Update the listing below by changing every "GUI agent" to "interface agent", and leave everything else unchanged.

◆ Records provided ◆
◆ ◆ ◆ ◆ ◆
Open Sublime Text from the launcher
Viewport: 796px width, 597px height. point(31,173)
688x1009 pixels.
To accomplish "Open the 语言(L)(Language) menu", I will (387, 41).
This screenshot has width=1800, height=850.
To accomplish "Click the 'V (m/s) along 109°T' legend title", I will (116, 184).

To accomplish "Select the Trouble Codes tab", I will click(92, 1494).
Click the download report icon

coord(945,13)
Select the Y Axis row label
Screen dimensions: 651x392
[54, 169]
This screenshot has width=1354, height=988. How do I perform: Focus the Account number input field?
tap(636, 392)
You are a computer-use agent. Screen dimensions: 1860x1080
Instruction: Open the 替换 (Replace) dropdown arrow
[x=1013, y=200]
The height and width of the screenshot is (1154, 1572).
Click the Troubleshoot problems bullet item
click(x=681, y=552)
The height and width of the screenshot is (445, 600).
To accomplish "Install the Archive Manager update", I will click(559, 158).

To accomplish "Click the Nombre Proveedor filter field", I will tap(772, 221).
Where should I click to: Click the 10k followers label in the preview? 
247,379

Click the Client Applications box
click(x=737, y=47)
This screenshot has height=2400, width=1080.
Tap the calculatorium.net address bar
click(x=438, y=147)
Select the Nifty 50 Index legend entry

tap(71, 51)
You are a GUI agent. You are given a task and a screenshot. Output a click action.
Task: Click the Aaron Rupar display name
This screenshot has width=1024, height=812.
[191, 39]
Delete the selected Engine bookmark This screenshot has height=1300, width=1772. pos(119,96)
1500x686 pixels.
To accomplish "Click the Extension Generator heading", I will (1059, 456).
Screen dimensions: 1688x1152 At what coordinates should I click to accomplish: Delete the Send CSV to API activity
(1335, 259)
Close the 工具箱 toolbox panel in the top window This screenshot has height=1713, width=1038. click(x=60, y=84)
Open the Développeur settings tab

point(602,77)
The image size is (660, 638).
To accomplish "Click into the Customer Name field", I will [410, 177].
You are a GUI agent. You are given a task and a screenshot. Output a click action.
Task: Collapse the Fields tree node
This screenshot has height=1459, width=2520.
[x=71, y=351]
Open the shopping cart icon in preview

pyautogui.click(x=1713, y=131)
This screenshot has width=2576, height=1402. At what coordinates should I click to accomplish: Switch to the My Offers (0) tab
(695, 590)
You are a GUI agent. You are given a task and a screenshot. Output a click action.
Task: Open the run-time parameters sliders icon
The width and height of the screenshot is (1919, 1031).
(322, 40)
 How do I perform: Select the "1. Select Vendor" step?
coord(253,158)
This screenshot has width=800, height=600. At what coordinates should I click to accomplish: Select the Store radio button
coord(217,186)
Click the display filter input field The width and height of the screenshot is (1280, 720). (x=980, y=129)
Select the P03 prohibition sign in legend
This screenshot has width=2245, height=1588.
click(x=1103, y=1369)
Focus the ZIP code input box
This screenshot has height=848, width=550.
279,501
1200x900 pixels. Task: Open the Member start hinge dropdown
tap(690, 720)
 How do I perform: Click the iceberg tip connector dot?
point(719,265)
◆ ◆ ◆ ◆ ◆
◆ Answer in full ◆
Open Sublime Text from the launcher
Viewport: 796px width, 597px height. point(31,173)
688x1009 pixels.
To accomplish "Open the 语言(L)(Language) menu", I will (387, 41).
This screenshot has width=1800, height=850.
To accomplish "Click the 'V (m/s) along 109°T' legend title", I will (116, 184).

To accomplish "Select the Trouble Codes tab", I will click(92, 1494).
Click the download report icon

coord(945,13)
Select the Y Axis row label
Screen dimensions: 651x392
[54, 169]
This screenshot has width=1354, height=988. How do I perform: Focus the Account number input field?
tap(636, 392)
You are a computer-use agent. Screen dimensions: 1860x1080
Instruction: Open the 替换 (Replace) dropdown arrow
[x=1013, y=200]
The height and width of the screenshot is (1154, 1572).
Click the Troubleshoot problems bullet item
click(x=681, y=552)
The height and width of the screenshot is (445, 600).
To accomplish "Install the Archive Manager update", I will click(559, 158).

To accomplish "Click the Nombre Proveedor filter field", I will tap(772, 221).
Where should I click to: Click the 10k followers label in the preview? 
247,379

Click the Client Applications box
click(x=737, y=47)
This screenshot has height=2400, width=1080.
Tap the calculatorium.net address bar
click(x=438, y=147)
Select the Nifty 50 Index legend entry

tap(71, 51)
You are a interface agent. You are given a task and a screenshot. Output a click action.
Task: Click the Aaron Rupar display name
This screenshot has width=1024, height=812.
[191, 39]
Delete the selected Engine bookmark This screenshot has height=1300, width=1772. pos(119,96)
1500x686 pixels.
To accomplish "Click the Extension Generator heading", I will (1059, 456).
Screen dimensions: 1688x1152 At what coordinates should I click to accomplish: Delete the Send CSV to API activity
(1335, 259)
Close the 工具箱 toolbox panel in the top window This screenshot has height=1713, width=1038. click(x=60, y=84)
Open the Développeur settings tab

point(602,77)
The image size is (660, 638).
To accomplish "Click into the Customer Name field", I will [410, 177].
You are a interface agent. You are given a task and a screenshot. Output a click action.
Task: Collapse the Fields tree node
This screenshot has height=1459, width=2520.
[x=71, y=351]
Open the shopping cart icon in preview

pyautogui.click(x=1713, y=131)
This screenshot has width=2576, height=1402. At what coordinates should I click to accomplish: Switch to the My Offers (0) tab
(695, 590)
You are a interface agent. You are given a task and a screenshot. Output a click action.
Task: Open the run-time parameters sliders icon
The width and height of the screenshot is (1919, 1031).
(322, 40)
 How do I perform: Select the "1. Select Vendor" step?
coord(253,158)
This screenshot has width=800, height=600. At what coordinates should I click to accomplish: Select the Store radio button
coord(217,186)
Click the display filter input field The width and height of the screenshot is (1280, 720). (x=980, y=129)
Select the P03 prohibition sign in legend
This screenshot has width=2245, height=1588.
click(x=1103, y=1369)
Focus the ZIP code input box
This screenshot has height=848, width=550.
279,501
1200x900 pixels. Task: Open the Member start hinge dropdown
tap(690, 720)
 How do I perform: Click the iceberg tip connector dot?
point(719,265)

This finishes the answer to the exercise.